Collected data entries
=== Section Start ===

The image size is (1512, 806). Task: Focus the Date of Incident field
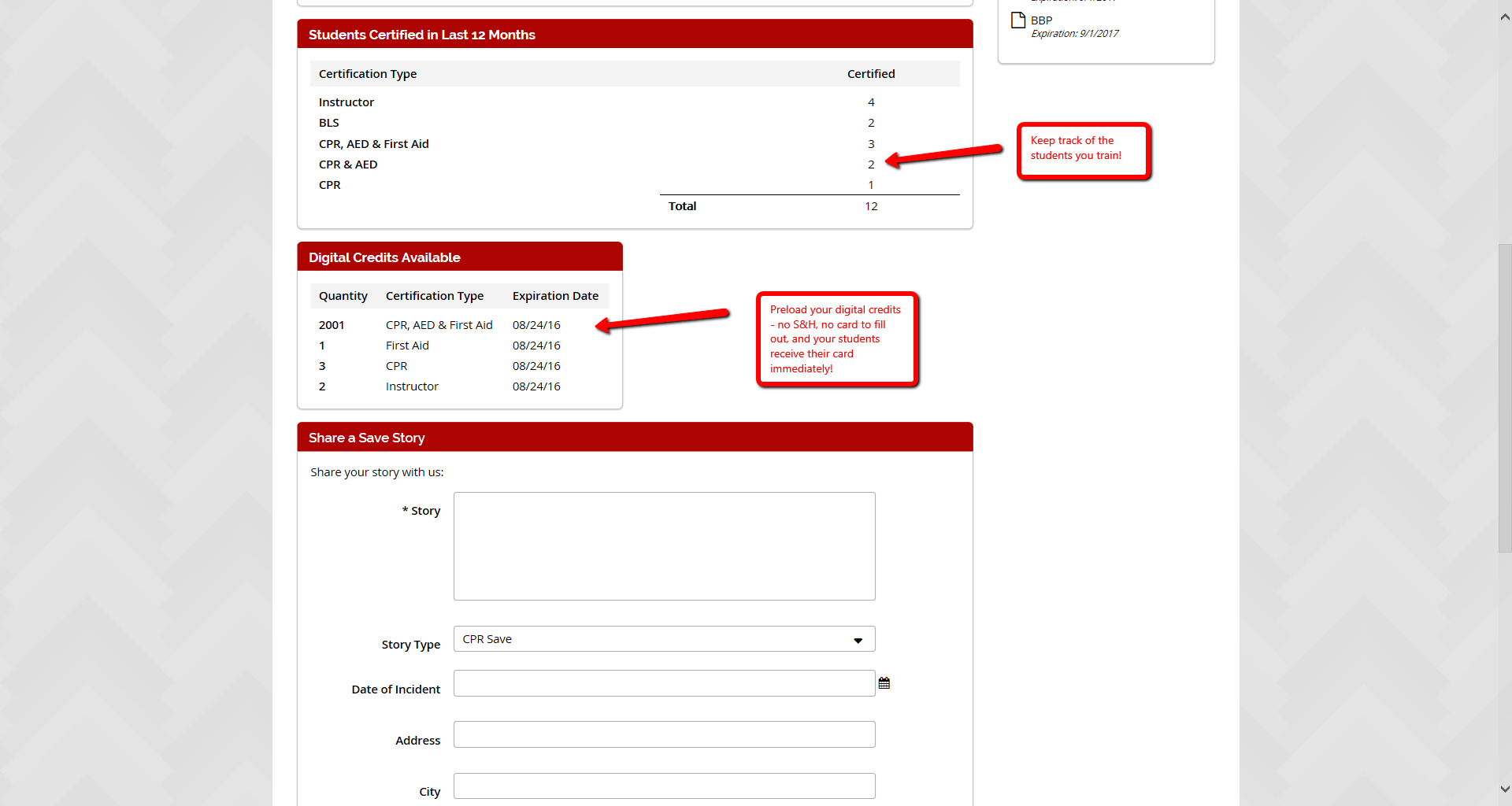664,683
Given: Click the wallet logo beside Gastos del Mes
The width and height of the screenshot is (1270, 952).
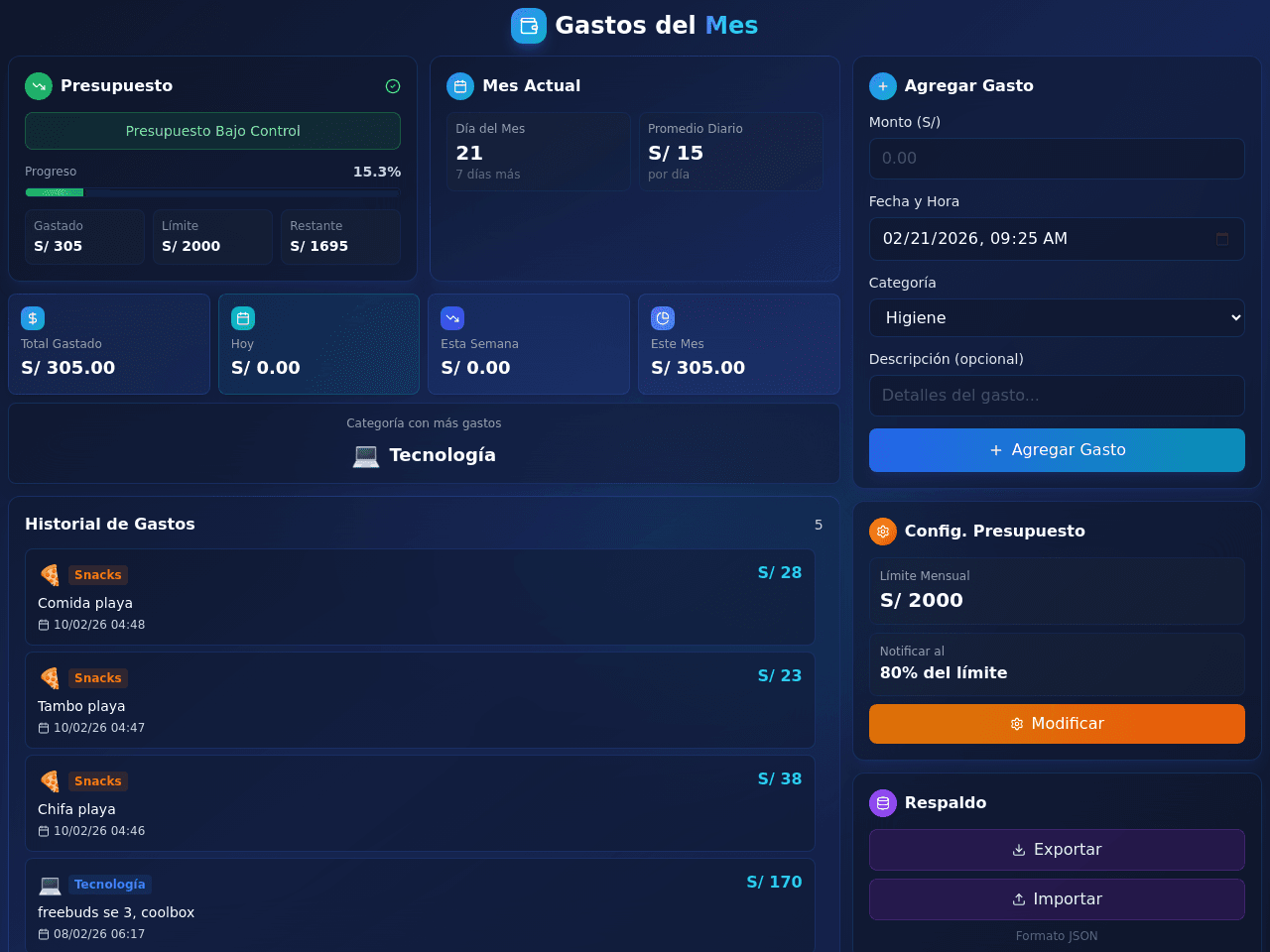Looking at the screenshot, I should [x=529, y=26].
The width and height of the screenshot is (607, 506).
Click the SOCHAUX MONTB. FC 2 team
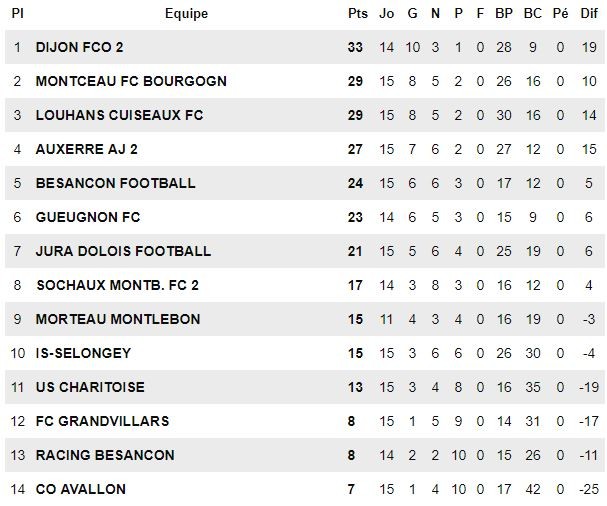[x=117, y=285]
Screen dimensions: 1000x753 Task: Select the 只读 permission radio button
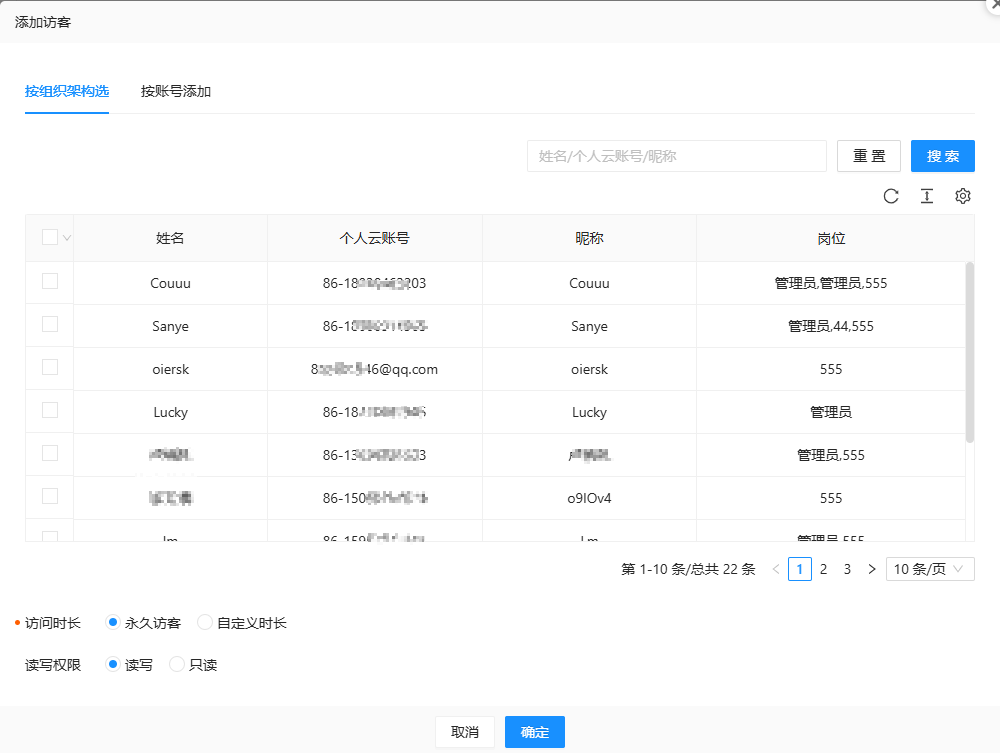pyautogui.click(x=177, y=665)
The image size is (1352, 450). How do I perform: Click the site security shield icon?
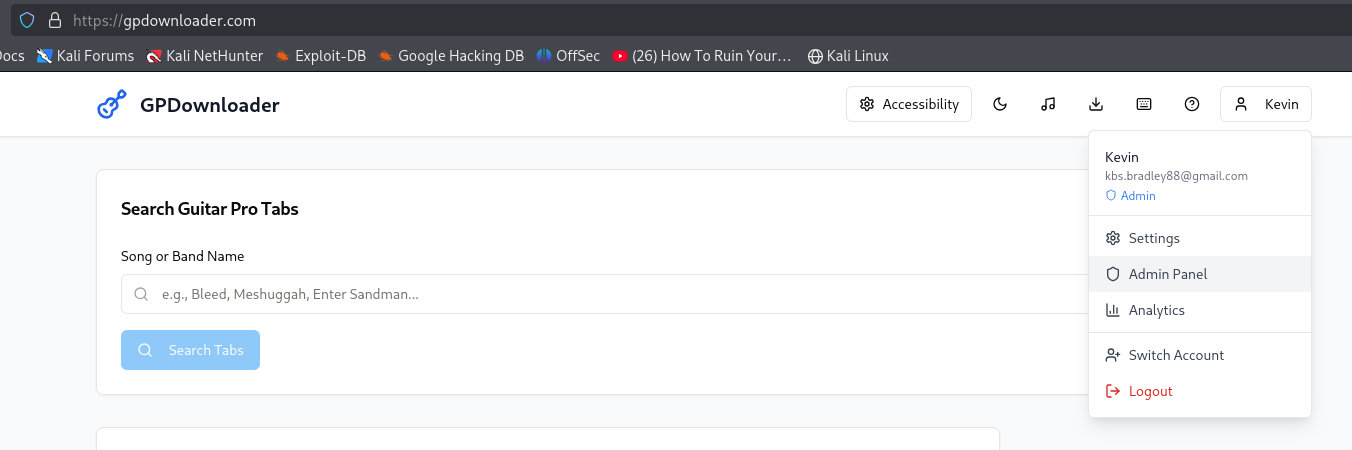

=== Section End ===

__What needs to be done__. The entries above need to be transcribed word for word, and the pictures stay out.

__Solution to the problem__.
The image size is (1512, 806). Task: Focus the Date of Incident field
664,683
Given: Click the wallet logo beside Gastos del Mes
The width and height of the screenshot is (1270, 952).
Looking at the screenshot, I should [x=529, y=26].
The width and height of the screenshot is (607, 506).
Click the SOCHAUX MONTB. FC 2 team
[x=117, y=285]
Screen dimensions: 1000x753 Task: Select the 只读 permission radio button
pyautogui.click(x=177, y=665)
The image size is (1352, 450). How do I perform: Click the site security shield icon?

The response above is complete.